Quadro dell’intervento e sviluppo dell’inchiesta
Il 28 aprile, a Miano (Napoli), i Carabinieri del Nucleo Operativo della Compagnia Napoli Vomero hanno eseguito un fermo di indiziato di delitto nei confronti di due persone, indagate in concorso per tentato omicidio e per detenzione e porto illegale di un’arma comune da sparo in luogo pubblico, con l’aggravante del metodo mafioso. Il provvedimento, disposto dalla Procura della Repubblica di Napoli – sezione Direzione Distrettuale Antimafia, rientra in un’indagine seguita dal Nucleo Operativo dei Carabinieri di Napoli Vomero.
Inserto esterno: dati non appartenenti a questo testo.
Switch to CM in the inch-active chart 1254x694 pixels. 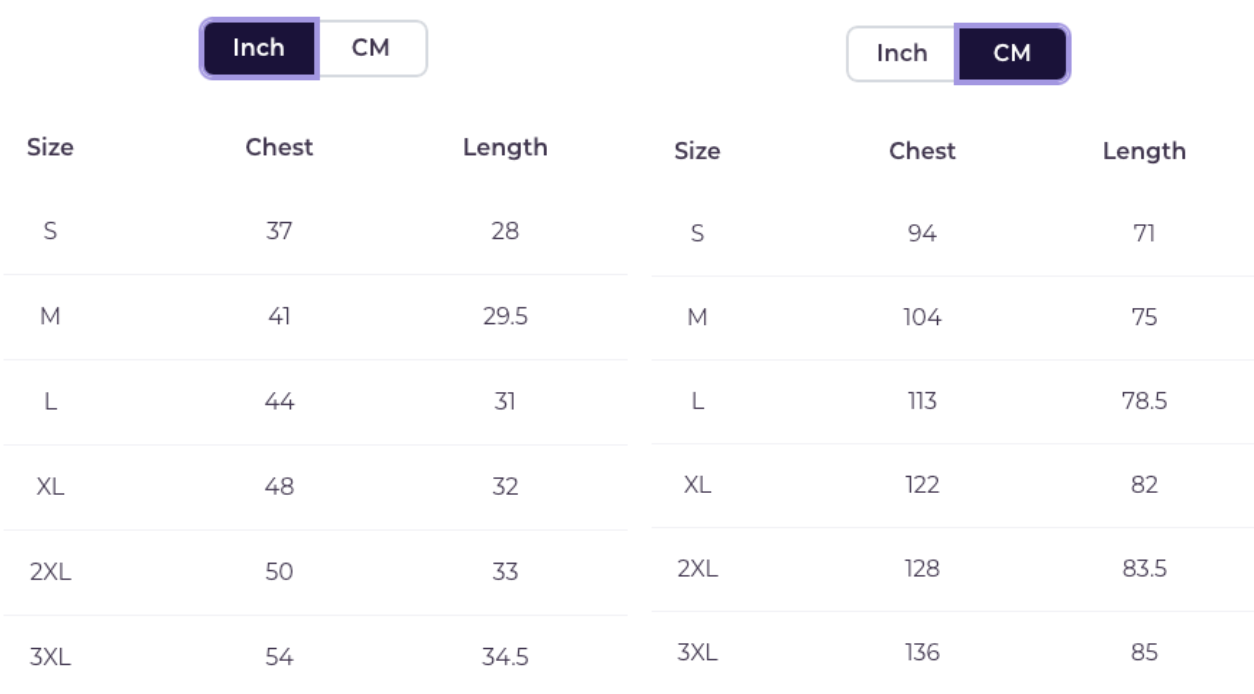click(x=371, y=48)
Ricostruzione dell’agguato e ipotesi sul movente
L’attività investigativa è partita dal tentato omicidio di Vincenzo Lo Russo, nipote dei reggenti del clan “Lo Russo – Capitoni”, consumato il 17 aprile nel rione “Siberia” del quartiere Marianella, a Napoli. In base agli elementi raccolti, l’origine del gesto sarebbe riconducibile a un contrasto risalente tra detenuti, verosimilmente maturato in ambito carcerario, che avrebbe poi alimentato l’azione violenta. La vittima, dopo essere stata avvicinata e inizialmente salutata con un bacio da uno degli aggressori, è stata aggredita con il calcio di una pistola e con un casco, quindi colpita con schiaffi e calci, prima di essere raggiunta da più colpi d’arma da fuoco.
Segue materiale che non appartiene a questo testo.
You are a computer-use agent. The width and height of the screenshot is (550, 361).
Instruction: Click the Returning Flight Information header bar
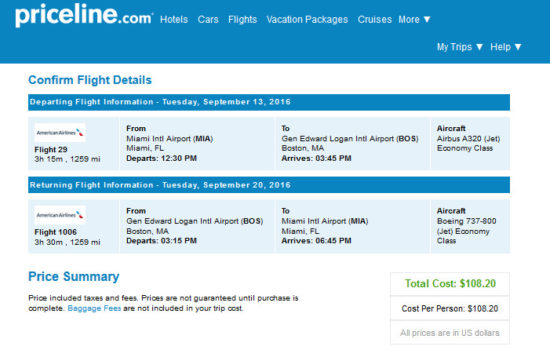click(x=269, y=185)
Attività investigativa e individuazione dei responsabili
Le indagini, coordinate dalla Direzione Distrettuale Antimafia (DDA) della Procura di Napoli, si sono basate su un percorso investigativo mirato, con l’impiego di tecniche avanzate e l’esame di filmati di videosorveglianza. L’insieme delle evidenze ha permesso di ricostruire le fasi dell’agguato e di identificare i due presunti autori principali del tentato omicidio, raccogliendo gravi indizi di colpevolezza. Pur a fronte della reticenza della persona offesa, dichiarazioni e riscontri hanno comunque consentito di rintracciare i soggetti ritenuti coinvolti.
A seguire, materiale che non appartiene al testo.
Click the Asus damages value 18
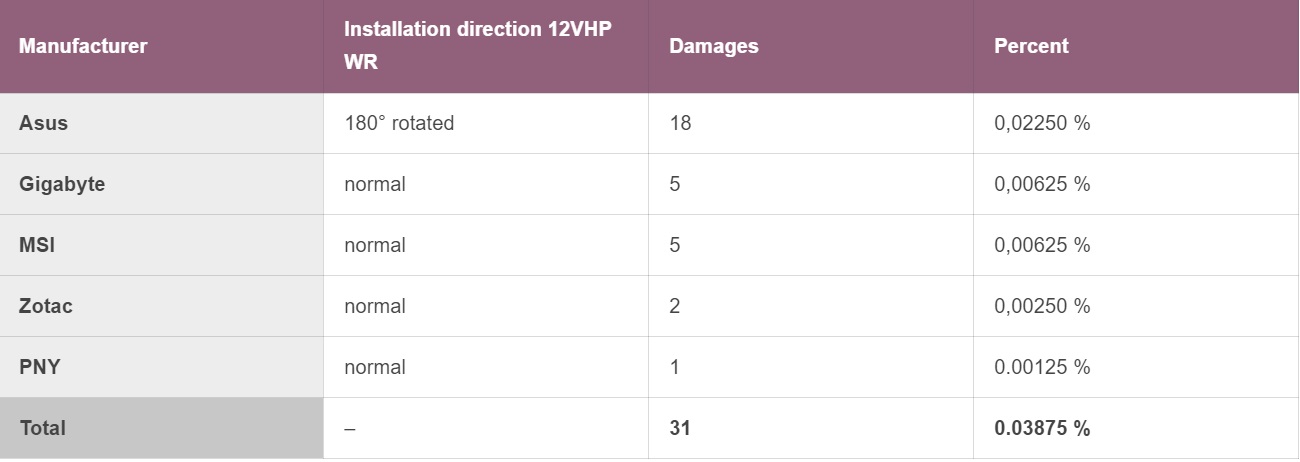Image resolution: width=1300 pixels, height=462 pixels. 680,123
Misure cautelari: fermo e terzo indagato ancora irreperibile
Oltre al fermo disposto per i due presunti responsabili, è stata emessa anche un’ordinanza di misura cautelare nei confronti di un terzo componente del sodalizio criminale, che allo stato risulta irreperibile. Secondo quanto accertato, i tre soggetti sarebbero legati a dinamiche di matrice mafiosa, e i provvedimenti sono stati adottati dopo l’acquisizione di ulteriori elementi informativi ritenuti utili a confermare il loro coinvolgimento diretto nell’agguato.